December 10, 2022

Telstra-Webmail

Skillful Technology Connoisseurs

Home » personal data protection bill: Free cross-border flow of data within trusted nations mooted

personal data protection bill: Free cross-border flow of data within trusted nations mooted

The Centre has proposed free cross-border flow of data pertaining to Indian users within “trusted” jurisdictions in the latest draft of the Digital Personal Data Protection Bill, 2022, which was released for public consultation on Friday.

The shortened Bill — containing only 30 clauses compared to 99 clauses in earlier versions —also mandates that users be informed of the purpose of data collection and the agencies with which it’s being shared, in “plain and simple language” including in regional languages. Users will also have the right to withdraw consent and seek for erasure or correction of personal data.

ET was the first to report on the provisions of the
new data Bill in its edition dated November 16.

Terming the Bill “technology agnostic, simple to read and implementation (as) completely digital by design,” the union minister of electronics & information technology, railways and communication Ashwani Vaishnaw said the proposed legislation would “allow the start-up ecosystem to grow and (that) some of the provisions of the Bill will be emulated by the world.”
“We have drafted this bill keeping all established principles of privacy and the global experience,” the minister told ET.

Pointing out that Indian languages have been given their due with notices, consents, required to be in any one of the Indian languages specified in Eighth Schedule, Vaishnaw said in line with the government’s focus on women, the draft legislation uses only ” female pronouns in the bill”.

Discover the stories of your interest



Comprehensive Framework


The draft also calls for stiff penalties – going up to a maximum of Rs 500 crore – in the event of a data breach as well as failure to intimate users or the government about it.

It also proposes the establishment of a digital Data Protection Board of India, to adjudicate disputes of abuse and misuse of personal data, along with deciding the penalties.

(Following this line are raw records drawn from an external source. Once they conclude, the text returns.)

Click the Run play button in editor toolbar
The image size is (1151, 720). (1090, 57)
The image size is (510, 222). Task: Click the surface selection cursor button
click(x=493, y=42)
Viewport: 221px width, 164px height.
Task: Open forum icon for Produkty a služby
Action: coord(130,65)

The board—comprising a chairperson and several full-time and part-time members—will also have the power to summon and examine people under oath, inspect any data, book, document or register, books of account of any other document of a data fiduciary if such a need arises.

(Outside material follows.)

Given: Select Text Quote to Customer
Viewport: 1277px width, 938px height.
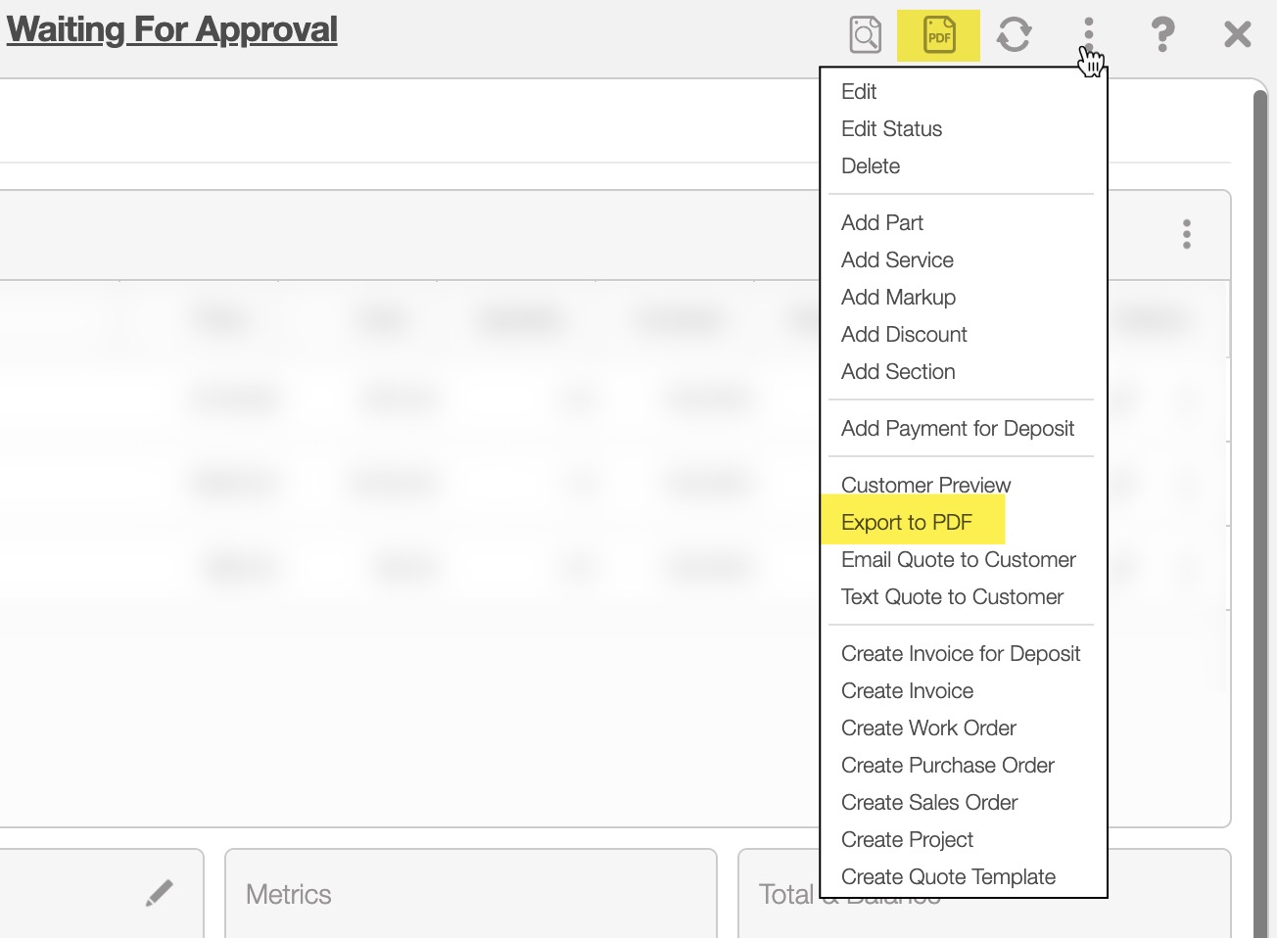Looking at the screenshot, I should coord(952,597).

Calling the DPDP Bill a “modern legislation”, the minister of state for information technology Rajeev Chandrasekhar said that the new draft of the bill is “a part of a comprehensive framework of laws and rules that include the IT rules, DPDP bill, National Data Governance Framework Policy and a new Digital India Act”.

“(The draft) achieves the seemingly contradictory objectives of data protection of our citizens, ease of doing business for industry and public interest of efficient governance and national security,” Chandrasekhar said.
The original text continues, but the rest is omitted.